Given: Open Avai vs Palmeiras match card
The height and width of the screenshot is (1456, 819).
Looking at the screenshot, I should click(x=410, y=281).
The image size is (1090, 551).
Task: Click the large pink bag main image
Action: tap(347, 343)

### REQUIRED WORK
All the entries are to be reproduced verbatim.

### REPLY TO THE TASK
Given: Open Avai vs Palmeiras match card
The height and width of the screenshot is (1456, 819).
Looking at the screenshot, I should click(x=410, y=281).
The image size is (1090, 551).
Task: Click the large pink bag main image
Action: tap(347, 343)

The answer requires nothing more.